Very high up in the statement, in the second paragraph, it said, “the recent volatility in the exchange rate represents a source of uncertainty which requires monitoring with regard to its possible implications for the medium-term outlook for price stability.”

And it also noted that the higher exchange has resulted in slightly lower inflation forecasts.  It said, “Compared with the June 2017 Eurosystem staff macroeconomic projections, the outlook for headline HICP inflation has been revised down slightly, mainly reflecting the recent appreciation of the euro exchange rate.” These forecasts are: HICP inflation at 1.5% in 2017, 1.2% in 2018 and 1.5% in 2019.

Deputy Victor Constancio confirmed that the exchange rate used in these forecasts is around its mid-August level (1.1750ish).  So already the exchange rate is higher.

No announcements were made on a taper.  The statement said, “This autumn we will decide on the calibration of our policy instruments beyond the end of the year”.  Draghi confirmed in Q&A that key points would be announced at the next meeting in October.

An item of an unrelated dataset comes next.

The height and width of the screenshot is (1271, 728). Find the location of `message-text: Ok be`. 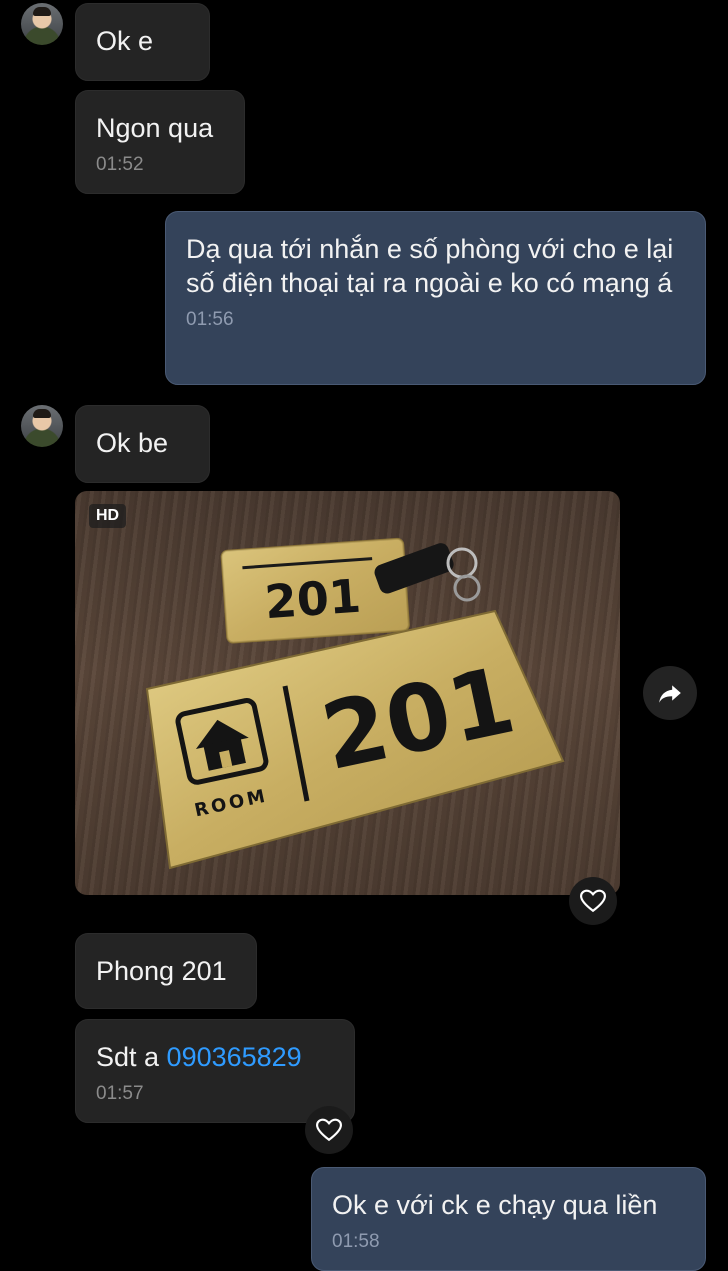

message-text: Ok be is located at coordinates (132, 443).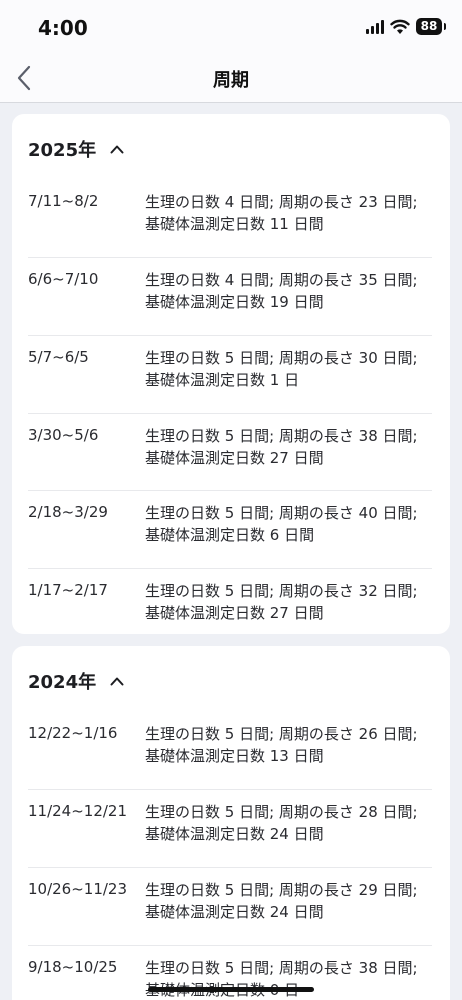 The height and width of the screenshot is (1000, 462). What do you see at coordinates (282, 524) in the screenshot?
I see `cycle-summary: 生理の日数 5 日間; 周期の長さ 40 日間; 基礎体温測定日数 6 日間` at bounding box center [282, 524].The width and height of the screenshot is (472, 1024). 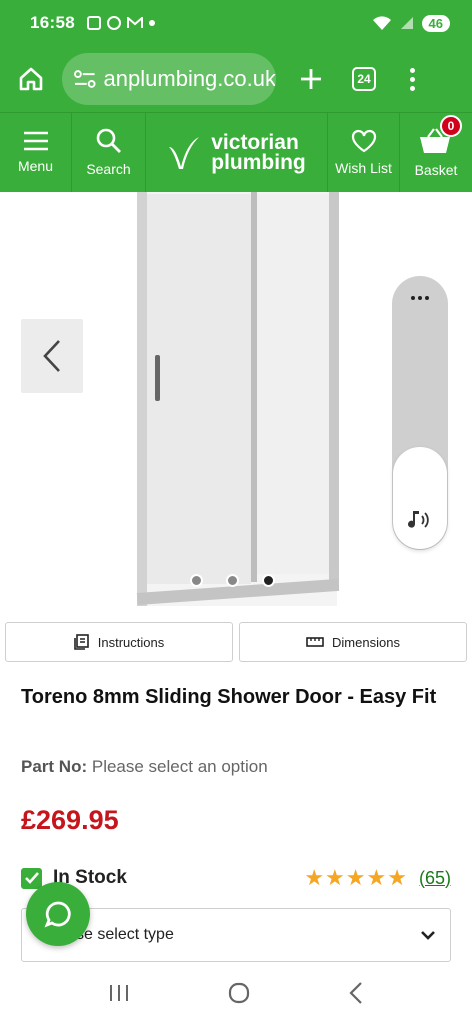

The EUR rose sharply into the meeting and further after, seeming to pay little heed from to the press statement that the currency matters.  The USD is under pressure broadly and the statement was more confident on growth, and the downward revision in the inflation outlook was slight.

The ECB might have hoped its jawboning would have had more effect.  We should be more cautious buying EUR, these comments may get more airing and emphasis going forward.